YOUR OBJECTIVE:
Change "screenshot" to "image" in the data, starting at the line containing "The width and" and ending at the end of the data, and write out only those lines, with everything else unchanged and the pictures left out.

ENTRIES SUPPLIED:
** Start **
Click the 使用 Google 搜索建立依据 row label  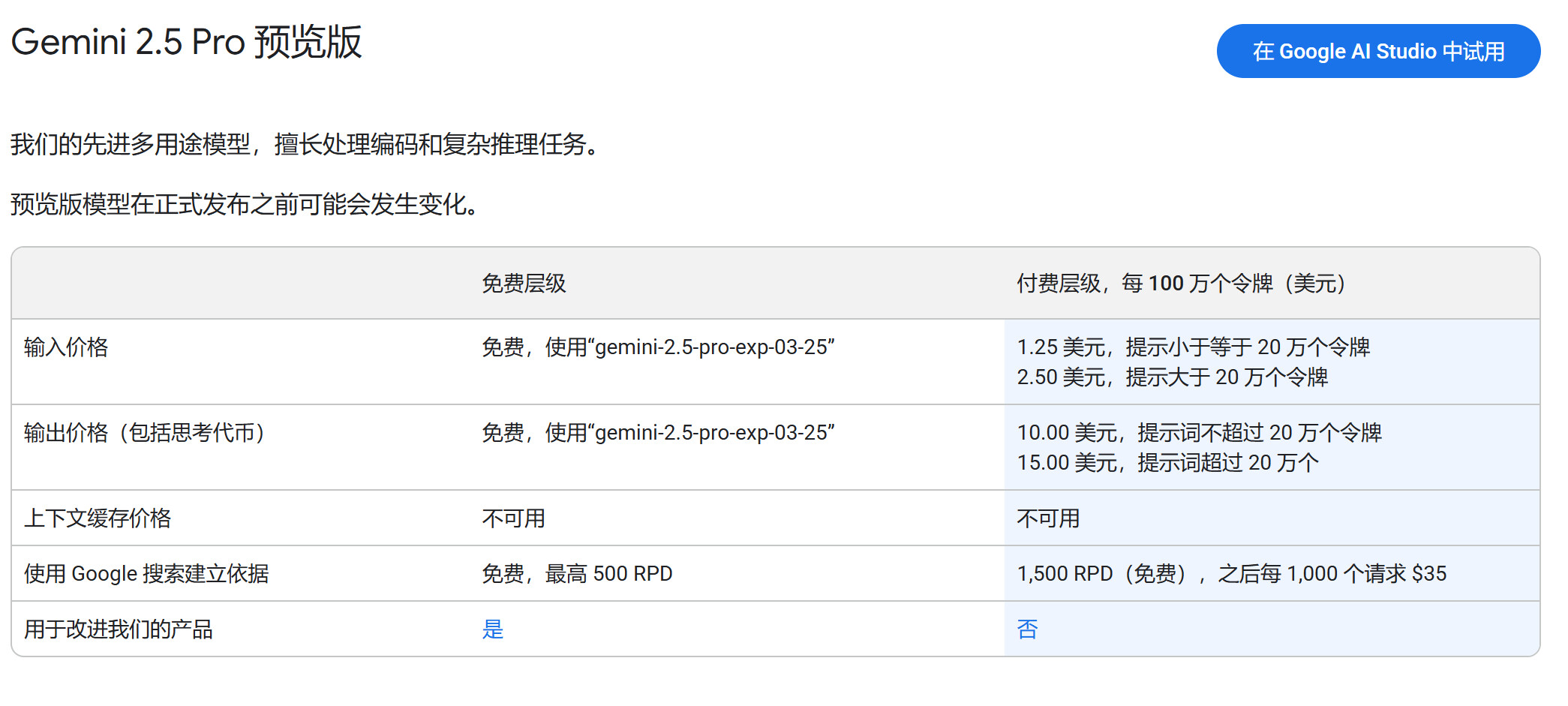pyautogui.click(x=146, y=574)
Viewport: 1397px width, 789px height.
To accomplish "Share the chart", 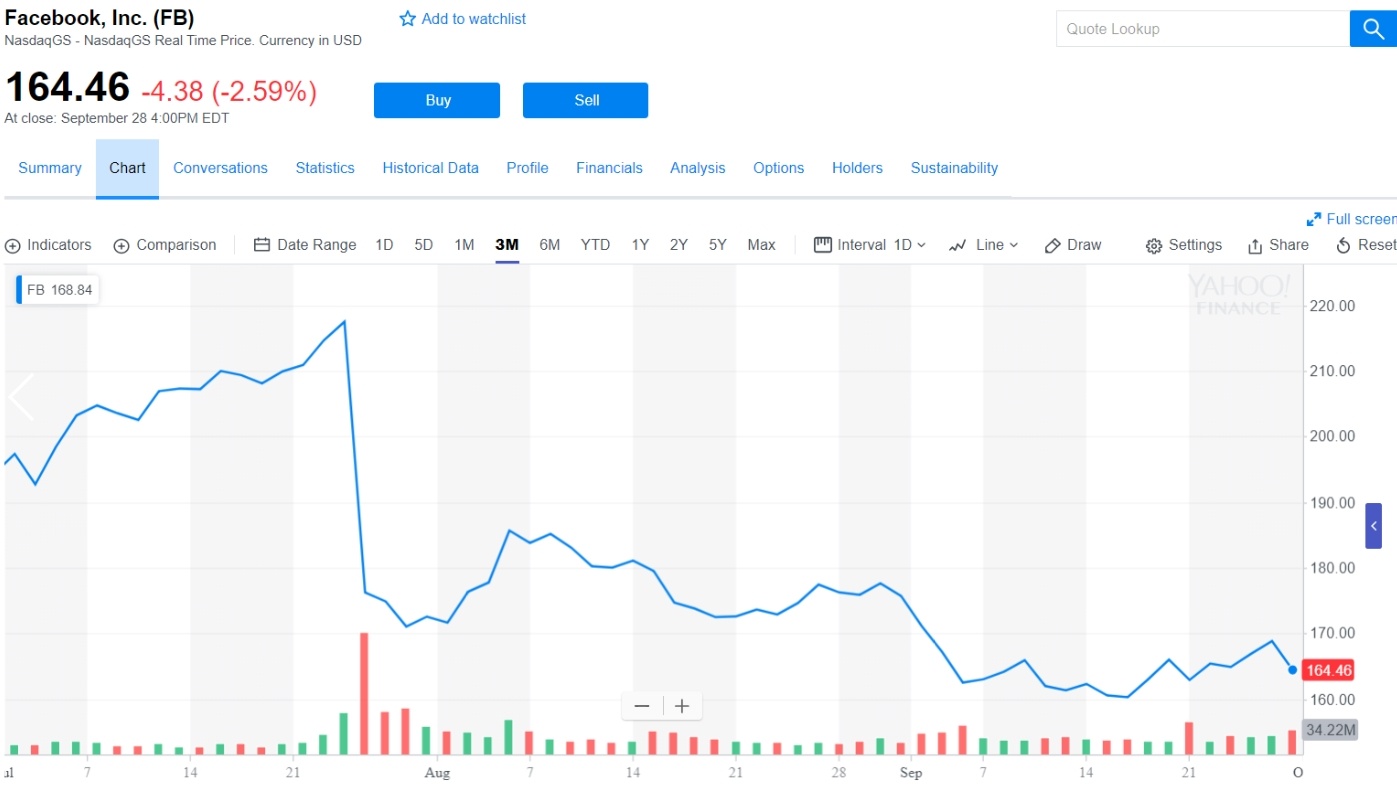I will tap(1277, 245).
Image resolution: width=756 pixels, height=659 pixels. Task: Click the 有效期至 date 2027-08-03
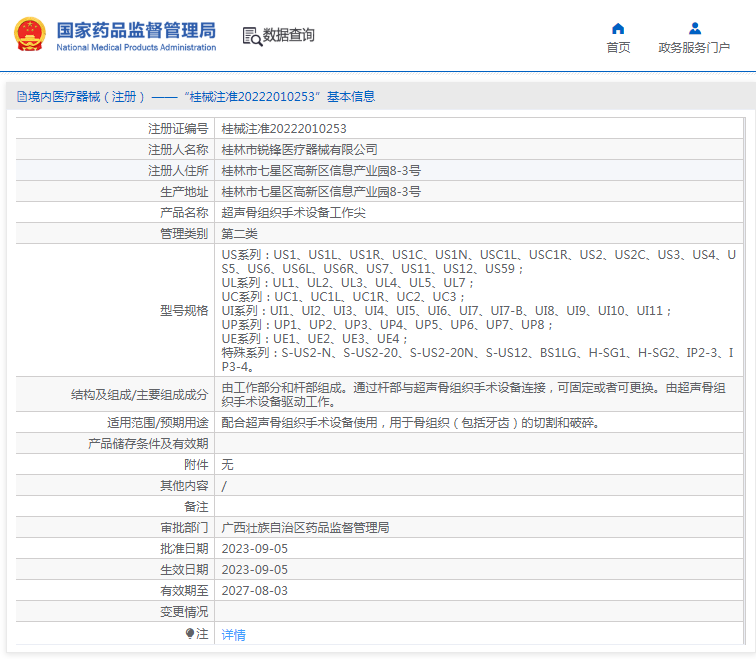pos(254,590)
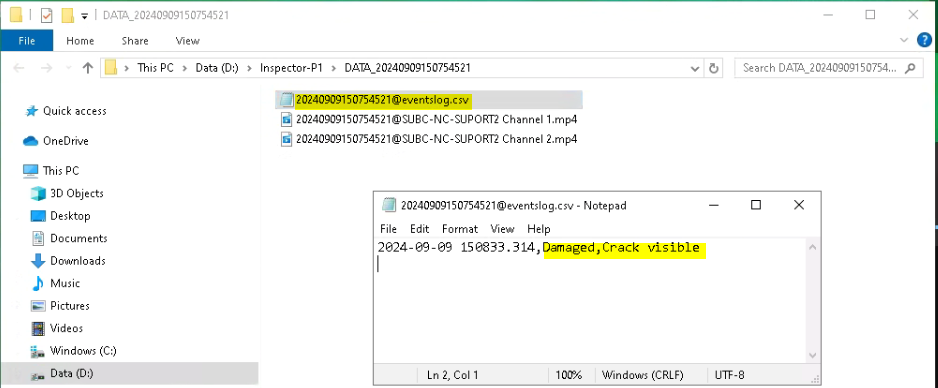The image size is (938, 388).
Task: Open the File tab in Explorer
Action: coord(26,41)
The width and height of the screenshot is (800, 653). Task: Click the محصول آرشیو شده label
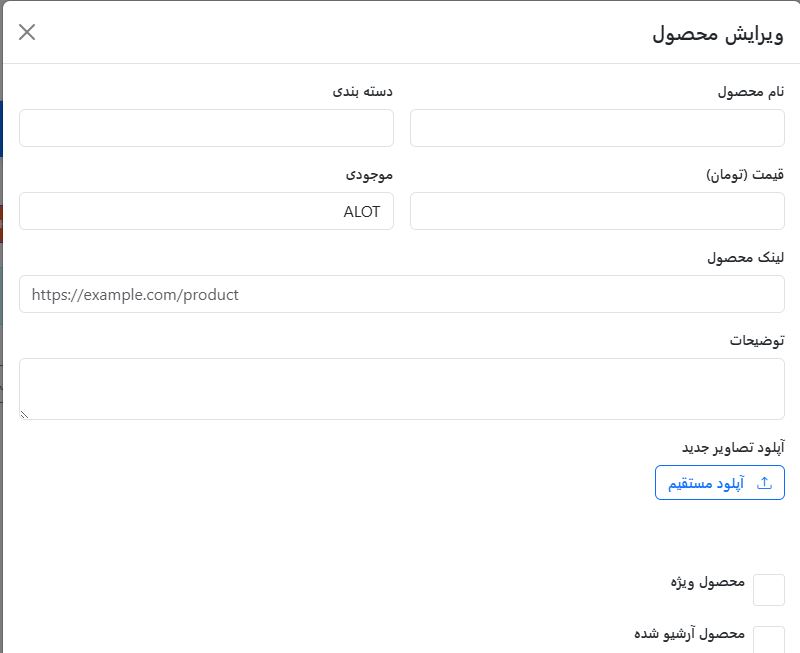690,634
** End **
EXERCISE RESPONSE:
The width and height of the image is (800, 653). Task: Click the محصول آرشیو شده label
690,634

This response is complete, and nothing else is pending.